JBY: Indeed, they keep on filming, even though they know it will probably end there for them. But hopefully they survived the shot, like you said in you non-academic lecture ‘The pixelated Revolution’, because someone had to upload the video in the end.
RM: What is intriguing is that the victim is always off screen, it is only the movement of the camera and the sound that we understand the sniper shot him. So, we never see the corpse, we don’t know what really happened to the protester. Did he die, injured, managed to escape? The only thing that we know for sure is that his video has been saved. We have seen it uploaded on the Internet. But still in the video, we don’t see the face of the victim, we don’t see any blood. There is nothing. When we try to imagine what might have happened to the protestor when he was shot, it becomes almost unbearable. The violence is in our mind. My question then is how can we bring the victim as a witness in the image, how can we imagine the witness that is being shot, not in a Hollywood way with a simple shot/countershot, but in the shot itself? Since there is an eye contact between both, the only way out is to blow up the eye of the perpetrator, to see the reflection of the victim in his eye. Victims have the image of their killers left in the eye. This is one way to bring all the victims into the image.

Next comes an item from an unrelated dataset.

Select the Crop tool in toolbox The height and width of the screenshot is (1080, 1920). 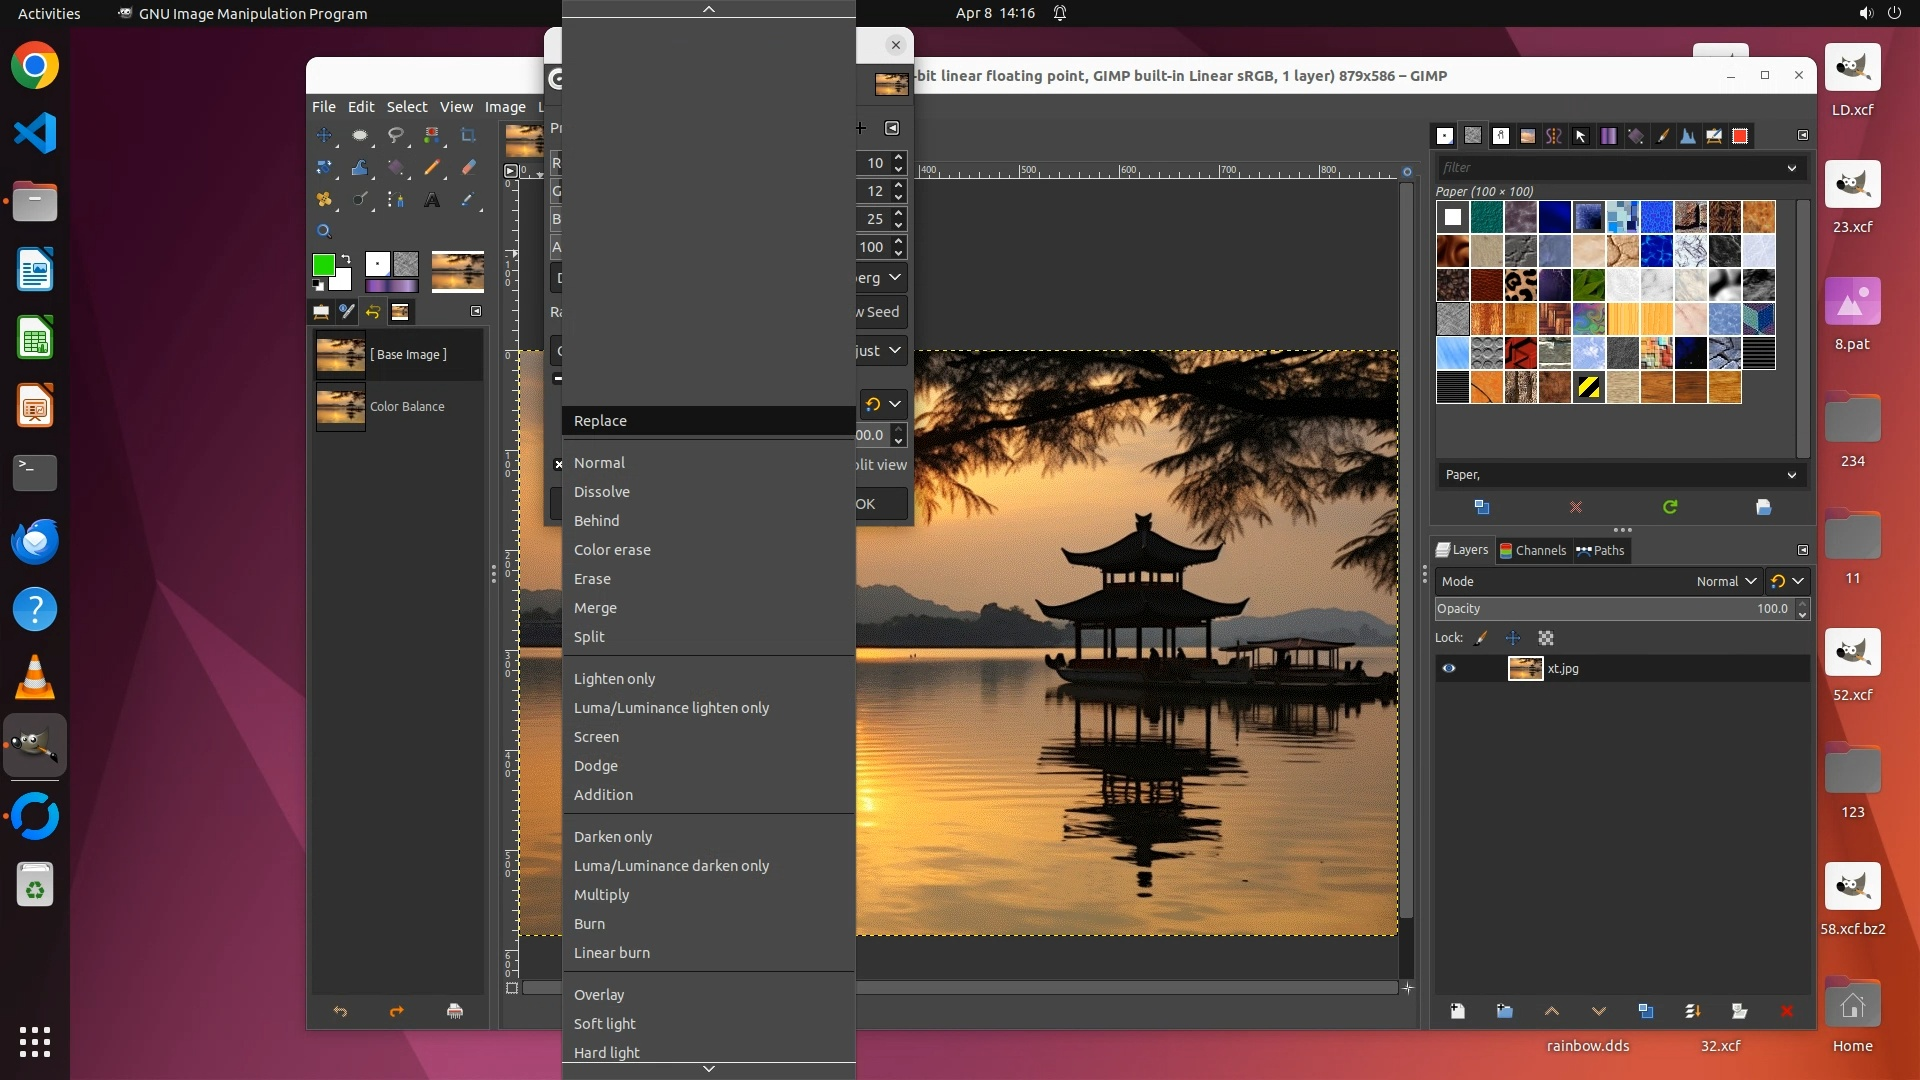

JBY: Where as in the overall show ‘Images Mon Amour’ a fatalistic sentiment seems to prevail, in ‘I Swear with Fire and Iron’ we can feel a sense resistance. While watching a hand struggling, being forced into and released from what seems to be a torture or at least a disciplining instrument, we listen to two different versions of the same communist refrain, both song by your brother Yasser, before and after he was hit by a bullet during the civil war. The effortlessness your brother sings the song, speaks as much to the fixity, reproducibility and disciplinary effect of the communist song as to your brother his resilience despite the unfortunate communication disorder he got after being shot during the civil war. It might be contradictory, as singing this song will not stop the war, but I found hope and the possibility of repair and resistance in this work.

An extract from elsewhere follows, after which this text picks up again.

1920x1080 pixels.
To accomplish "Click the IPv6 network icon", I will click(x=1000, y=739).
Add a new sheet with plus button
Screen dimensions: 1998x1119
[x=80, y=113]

RM: The question is really how this ideological narrative enters into people’s minds. When a child sings a revolutionary song, he embodies a very violent narrative by singing the will to fight until the very end. That little boys sings that if he loses his hand, he will fight with the other one, and if he loses both, he will use his teeth. He’s just singing it as a normal song. If someone knows Arabic, she/he will notice there are a lot of words the boy is mispronouncing, so you understand he doesn’t fully grasps the meaning of the lyrics. After he got shot during the civil war and indeed became aphasic, another difficulty with language emerge. When singing the same communist song, he loses some letters, and mispronounces other words. So now, it’s the opposite, he knows what the song means, but he cannot sing it correctly anymore. When listening to him sing, we see his hand, which is now taking another form, another position, constantly being correct. Training, almost disciplining his hand with this wooden medical tool, forcing him to open it and put all five fingers in the right order, straight and open. But will it allow his hand to move like before?